▸ **YOUR OBJECTIVE**: Could you reproduce, exactly and alone, the lines running from the one with "Screen dimensions: 579x286" to the end of the data below?

▸ **MATERIAL PROVIDED**:

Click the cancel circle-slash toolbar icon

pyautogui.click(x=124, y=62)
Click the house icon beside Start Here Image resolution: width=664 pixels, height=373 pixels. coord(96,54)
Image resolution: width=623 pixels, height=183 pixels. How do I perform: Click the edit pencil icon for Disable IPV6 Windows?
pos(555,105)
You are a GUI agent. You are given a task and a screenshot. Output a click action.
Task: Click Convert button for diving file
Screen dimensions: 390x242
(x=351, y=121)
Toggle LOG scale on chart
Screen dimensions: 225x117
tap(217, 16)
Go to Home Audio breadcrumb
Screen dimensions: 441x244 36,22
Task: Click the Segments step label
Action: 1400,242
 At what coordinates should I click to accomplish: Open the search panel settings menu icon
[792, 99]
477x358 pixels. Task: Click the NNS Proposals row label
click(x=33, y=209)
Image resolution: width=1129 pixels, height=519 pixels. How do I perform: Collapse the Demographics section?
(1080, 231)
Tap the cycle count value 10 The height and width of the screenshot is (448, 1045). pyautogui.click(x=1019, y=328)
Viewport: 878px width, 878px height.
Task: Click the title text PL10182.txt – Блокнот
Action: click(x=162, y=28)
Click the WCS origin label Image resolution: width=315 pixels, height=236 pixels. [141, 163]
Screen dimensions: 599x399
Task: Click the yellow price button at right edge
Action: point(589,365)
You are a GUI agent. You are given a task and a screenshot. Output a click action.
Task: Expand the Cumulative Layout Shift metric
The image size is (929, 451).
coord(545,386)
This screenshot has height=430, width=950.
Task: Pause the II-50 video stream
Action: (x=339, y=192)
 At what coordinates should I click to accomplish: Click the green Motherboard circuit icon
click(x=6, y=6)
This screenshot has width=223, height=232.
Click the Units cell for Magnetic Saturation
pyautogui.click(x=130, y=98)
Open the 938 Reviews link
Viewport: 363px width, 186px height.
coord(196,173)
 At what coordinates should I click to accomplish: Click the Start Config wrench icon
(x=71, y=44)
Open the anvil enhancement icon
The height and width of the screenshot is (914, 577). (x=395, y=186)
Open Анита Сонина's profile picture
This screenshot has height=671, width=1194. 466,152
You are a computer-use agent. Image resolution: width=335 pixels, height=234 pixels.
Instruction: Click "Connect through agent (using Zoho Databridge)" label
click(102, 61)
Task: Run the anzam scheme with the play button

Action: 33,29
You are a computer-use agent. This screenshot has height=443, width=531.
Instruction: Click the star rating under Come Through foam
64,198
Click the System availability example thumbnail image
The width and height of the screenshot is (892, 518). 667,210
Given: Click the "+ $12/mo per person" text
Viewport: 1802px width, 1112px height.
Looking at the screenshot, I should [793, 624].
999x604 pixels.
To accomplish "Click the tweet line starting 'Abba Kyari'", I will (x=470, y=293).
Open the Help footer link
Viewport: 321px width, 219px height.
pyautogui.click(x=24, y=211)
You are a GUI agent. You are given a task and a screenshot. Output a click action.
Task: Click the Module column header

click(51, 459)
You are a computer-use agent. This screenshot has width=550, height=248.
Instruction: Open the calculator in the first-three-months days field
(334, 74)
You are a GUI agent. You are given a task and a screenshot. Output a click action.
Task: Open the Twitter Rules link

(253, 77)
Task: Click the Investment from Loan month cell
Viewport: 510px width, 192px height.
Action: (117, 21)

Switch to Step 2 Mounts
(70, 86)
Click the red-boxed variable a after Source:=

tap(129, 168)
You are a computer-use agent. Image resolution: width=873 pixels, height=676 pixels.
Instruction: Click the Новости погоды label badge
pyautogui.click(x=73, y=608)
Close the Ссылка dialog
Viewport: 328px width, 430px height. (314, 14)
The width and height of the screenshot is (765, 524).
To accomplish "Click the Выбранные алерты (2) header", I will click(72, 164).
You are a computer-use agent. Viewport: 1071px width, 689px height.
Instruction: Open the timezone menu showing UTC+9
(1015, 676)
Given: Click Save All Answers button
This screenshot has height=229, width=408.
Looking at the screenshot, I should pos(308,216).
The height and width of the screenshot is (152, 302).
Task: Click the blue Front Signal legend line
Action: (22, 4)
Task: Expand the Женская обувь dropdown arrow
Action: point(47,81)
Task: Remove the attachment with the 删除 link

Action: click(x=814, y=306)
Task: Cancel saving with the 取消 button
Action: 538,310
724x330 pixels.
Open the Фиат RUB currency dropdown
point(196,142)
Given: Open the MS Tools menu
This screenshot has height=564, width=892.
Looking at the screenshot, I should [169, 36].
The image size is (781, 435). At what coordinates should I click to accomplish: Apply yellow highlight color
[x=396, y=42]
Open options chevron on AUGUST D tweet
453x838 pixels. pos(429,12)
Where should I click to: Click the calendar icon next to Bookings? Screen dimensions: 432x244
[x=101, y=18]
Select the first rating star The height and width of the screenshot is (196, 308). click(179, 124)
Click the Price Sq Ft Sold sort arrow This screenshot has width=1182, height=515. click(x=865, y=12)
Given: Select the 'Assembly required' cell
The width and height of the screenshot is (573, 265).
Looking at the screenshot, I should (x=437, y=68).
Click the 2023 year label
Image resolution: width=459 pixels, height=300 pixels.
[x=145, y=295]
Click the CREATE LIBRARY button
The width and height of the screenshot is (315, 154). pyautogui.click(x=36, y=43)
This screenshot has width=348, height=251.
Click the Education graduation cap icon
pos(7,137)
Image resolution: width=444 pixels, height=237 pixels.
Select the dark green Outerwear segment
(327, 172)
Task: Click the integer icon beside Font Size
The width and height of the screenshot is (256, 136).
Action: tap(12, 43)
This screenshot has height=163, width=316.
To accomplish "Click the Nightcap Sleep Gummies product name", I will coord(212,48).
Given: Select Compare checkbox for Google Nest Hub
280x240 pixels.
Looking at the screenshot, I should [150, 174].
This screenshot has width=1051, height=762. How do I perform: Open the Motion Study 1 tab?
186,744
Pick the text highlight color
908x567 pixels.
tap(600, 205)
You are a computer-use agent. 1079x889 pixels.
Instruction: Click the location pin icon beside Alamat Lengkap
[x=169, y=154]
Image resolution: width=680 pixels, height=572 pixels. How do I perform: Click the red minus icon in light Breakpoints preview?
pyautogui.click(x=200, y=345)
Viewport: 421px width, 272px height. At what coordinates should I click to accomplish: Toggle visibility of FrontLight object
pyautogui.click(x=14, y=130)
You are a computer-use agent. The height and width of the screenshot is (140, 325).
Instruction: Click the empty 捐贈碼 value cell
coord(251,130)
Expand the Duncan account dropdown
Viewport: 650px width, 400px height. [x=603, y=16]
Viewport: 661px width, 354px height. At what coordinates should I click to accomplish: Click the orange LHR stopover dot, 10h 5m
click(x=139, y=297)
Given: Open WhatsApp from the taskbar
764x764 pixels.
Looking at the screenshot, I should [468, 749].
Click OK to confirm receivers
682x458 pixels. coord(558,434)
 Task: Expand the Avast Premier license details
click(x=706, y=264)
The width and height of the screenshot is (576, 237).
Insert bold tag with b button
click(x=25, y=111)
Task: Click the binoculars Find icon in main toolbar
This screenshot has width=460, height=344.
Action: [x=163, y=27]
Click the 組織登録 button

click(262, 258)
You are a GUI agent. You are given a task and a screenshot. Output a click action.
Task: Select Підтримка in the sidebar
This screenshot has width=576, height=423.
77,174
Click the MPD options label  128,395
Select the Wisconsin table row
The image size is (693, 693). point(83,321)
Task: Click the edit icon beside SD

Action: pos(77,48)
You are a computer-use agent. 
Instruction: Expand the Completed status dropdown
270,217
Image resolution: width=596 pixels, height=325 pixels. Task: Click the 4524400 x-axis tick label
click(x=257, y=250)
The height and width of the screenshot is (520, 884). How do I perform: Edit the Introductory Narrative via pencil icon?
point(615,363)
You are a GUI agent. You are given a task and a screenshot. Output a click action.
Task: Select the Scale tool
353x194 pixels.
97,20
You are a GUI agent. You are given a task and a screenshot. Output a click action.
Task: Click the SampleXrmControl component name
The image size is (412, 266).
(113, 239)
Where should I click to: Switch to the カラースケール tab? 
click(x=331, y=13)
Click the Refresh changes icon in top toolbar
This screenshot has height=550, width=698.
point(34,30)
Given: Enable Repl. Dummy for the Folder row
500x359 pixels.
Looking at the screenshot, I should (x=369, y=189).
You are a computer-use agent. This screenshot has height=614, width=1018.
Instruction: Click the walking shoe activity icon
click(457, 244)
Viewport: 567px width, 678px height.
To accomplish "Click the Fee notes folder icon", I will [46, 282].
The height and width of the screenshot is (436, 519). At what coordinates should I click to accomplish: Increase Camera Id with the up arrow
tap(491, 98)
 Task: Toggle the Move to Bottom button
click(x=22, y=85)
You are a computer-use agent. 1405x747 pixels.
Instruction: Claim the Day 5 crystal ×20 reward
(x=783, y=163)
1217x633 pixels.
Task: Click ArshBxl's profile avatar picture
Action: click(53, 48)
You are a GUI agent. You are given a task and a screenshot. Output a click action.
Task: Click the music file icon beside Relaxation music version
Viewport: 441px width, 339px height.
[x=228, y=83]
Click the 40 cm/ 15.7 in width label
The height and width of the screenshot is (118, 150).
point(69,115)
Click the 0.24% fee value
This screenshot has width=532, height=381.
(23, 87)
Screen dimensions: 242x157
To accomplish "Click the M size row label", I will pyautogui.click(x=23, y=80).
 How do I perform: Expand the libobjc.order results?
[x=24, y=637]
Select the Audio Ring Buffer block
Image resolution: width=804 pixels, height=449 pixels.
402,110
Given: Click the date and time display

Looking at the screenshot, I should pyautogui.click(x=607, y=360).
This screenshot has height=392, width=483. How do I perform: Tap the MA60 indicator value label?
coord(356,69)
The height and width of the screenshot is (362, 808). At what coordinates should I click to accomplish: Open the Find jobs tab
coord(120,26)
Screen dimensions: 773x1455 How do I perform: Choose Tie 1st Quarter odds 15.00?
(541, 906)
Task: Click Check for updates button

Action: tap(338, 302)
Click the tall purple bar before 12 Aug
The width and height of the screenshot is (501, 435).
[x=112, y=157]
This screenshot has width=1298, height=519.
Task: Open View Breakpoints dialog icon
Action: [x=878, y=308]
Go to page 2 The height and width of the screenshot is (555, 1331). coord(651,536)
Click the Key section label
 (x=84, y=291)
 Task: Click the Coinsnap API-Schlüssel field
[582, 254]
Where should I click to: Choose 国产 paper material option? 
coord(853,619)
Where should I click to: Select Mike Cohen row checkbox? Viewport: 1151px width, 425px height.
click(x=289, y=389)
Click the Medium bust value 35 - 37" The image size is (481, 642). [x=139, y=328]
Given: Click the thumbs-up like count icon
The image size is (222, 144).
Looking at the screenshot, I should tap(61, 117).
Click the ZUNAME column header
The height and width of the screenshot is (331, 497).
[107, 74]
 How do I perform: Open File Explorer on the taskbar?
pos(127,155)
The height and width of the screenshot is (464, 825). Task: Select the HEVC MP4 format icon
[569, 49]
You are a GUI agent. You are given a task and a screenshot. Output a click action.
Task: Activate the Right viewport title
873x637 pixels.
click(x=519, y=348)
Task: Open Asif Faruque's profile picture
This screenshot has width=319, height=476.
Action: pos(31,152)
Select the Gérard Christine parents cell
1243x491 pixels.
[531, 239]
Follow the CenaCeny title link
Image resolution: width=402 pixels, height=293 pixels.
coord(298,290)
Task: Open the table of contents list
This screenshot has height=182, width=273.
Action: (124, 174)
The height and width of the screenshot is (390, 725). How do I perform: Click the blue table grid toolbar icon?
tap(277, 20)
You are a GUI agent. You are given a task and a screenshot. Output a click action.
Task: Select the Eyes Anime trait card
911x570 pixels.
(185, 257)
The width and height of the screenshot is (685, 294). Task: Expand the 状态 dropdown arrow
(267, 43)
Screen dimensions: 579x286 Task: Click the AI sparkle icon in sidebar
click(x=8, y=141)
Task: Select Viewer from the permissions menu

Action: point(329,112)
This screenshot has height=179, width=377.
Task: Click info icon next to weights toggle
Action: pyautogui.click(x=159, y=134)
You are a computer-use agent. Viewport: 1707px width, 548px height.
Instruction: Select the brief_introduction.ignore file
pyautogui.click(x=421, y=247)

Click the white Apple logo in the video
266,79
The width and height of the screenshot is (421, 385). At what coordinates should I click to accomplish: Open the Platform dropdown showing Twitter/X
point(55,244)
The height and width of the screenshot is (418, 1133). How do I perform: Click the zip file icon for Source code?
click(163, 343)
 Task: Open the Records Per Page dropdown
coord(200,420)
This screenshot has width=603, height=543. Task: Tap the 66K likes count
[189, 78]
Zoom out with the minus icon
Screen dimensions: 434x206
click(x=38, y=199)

▸ **ANSWER BELOW**:
Screen dimensions: 579x286 Task: Click the AI sparkle icon in sidebar
click(x=8, y=141)
Task: Select Viewer from the permissions menu

Action: point(329,112)
This screenshot has height=179, width=377.
Task: Click info icon next to weights toggle
Action: pyautogui.click(x=159, y=134)
You are a computer-use agent. Viewport: 1707px width, 548px height.
Instruction: Select the brief_introduction.ignore file
pyautogui.click(x=421, y=247)

Click the white Apple logo in the video
266,79
The width and height of the screenshot is (421, 385). At what coordinates should I click to accomplish: Open the Platform dropdown showing Twitter/X
point(55,244)
The height and width of the screenshot is (418, 1133). How do I perform: Click the zip file icon for Source code?
click(163, 343)
 Task: Open the Records Per Page dropdown
coord(200,420)
This screenshot has width=603, height=543. Task: Tap the 66K likes count
[189, 78]
Zoom out with the minus icon
Screen dimensions: 434x206
click(x=38, y=199)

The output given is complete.